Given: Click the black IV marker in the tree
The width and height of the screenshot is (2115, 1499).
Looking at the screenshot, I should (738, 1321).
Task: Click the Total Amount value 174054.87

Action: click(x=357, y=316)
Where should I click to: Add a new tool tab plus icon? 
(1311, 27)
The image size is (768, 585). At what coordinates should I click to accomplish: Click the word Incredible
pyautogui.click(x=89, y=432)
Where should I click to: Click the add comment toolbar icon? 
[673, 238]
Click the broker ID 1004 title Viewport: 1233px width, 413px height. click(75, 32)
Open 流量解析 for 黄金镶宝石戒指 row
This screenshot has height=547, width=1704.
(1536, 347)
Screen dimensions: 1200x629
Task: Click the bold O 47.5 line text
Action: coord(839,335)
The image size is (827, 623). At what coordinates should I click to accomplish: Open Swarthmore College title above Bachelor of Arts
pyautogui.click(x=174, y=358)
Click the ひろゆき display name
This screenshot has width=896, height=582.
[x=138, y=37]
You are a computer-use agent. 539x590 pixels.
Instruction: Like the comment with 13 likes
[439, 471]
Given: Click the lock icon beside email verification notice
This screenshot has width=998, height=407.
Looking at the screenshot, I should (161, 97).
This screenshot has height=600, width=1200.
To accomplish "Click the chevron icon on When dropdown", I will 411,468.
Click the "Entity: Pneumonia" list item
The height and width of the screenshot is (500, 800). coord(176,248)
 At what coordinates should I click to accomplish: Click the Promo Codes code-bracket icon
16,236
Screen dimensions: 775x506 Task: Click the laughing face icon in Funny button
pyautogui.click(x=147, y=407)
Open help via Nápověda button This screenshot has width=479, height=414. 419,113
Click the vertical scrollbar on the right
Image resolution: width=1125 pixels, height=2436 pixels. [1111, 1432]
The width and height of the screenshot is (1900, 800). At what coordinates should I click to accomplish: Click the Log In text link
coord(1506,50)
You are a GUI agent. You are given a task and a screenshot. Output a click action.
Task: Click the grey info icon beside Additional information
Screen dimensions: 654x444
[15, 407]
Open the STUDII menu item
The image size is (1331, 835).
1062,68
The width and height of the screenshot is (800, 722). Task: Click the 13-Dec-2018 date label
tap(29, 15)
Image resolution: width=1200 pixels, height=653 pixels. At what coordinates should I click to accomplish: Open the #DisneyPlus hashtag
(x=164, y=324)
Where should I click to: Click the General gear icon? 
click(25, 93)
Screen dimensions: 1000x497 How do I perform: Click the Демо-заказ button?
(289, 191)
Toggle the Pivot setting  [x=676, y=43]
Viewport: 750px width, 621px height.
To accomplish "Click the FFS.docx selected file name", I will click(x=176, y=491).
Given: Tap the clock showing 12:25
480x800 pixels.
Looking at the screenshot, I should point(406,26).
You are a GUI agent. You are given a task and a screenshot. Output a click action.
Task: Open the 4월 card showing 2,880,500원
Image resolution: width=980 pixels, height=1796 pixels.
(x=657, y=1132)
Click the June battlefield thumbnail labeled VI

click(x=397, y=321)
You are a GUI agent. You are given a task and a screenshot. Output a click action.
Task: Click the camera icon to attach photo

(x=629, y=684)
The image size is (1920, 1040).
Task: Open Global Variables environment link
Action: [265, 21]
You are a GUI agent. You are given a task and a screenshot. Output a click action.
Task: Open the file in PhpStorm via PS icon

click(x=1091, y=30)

*TASK DETAILS*
Note each line above that holds "showing", then copy all of them.

*ANSWER TO THE EXERCISE*
Given: Tap the clock showing 12:25
Task: Open the 4월 card showing 2,880,500원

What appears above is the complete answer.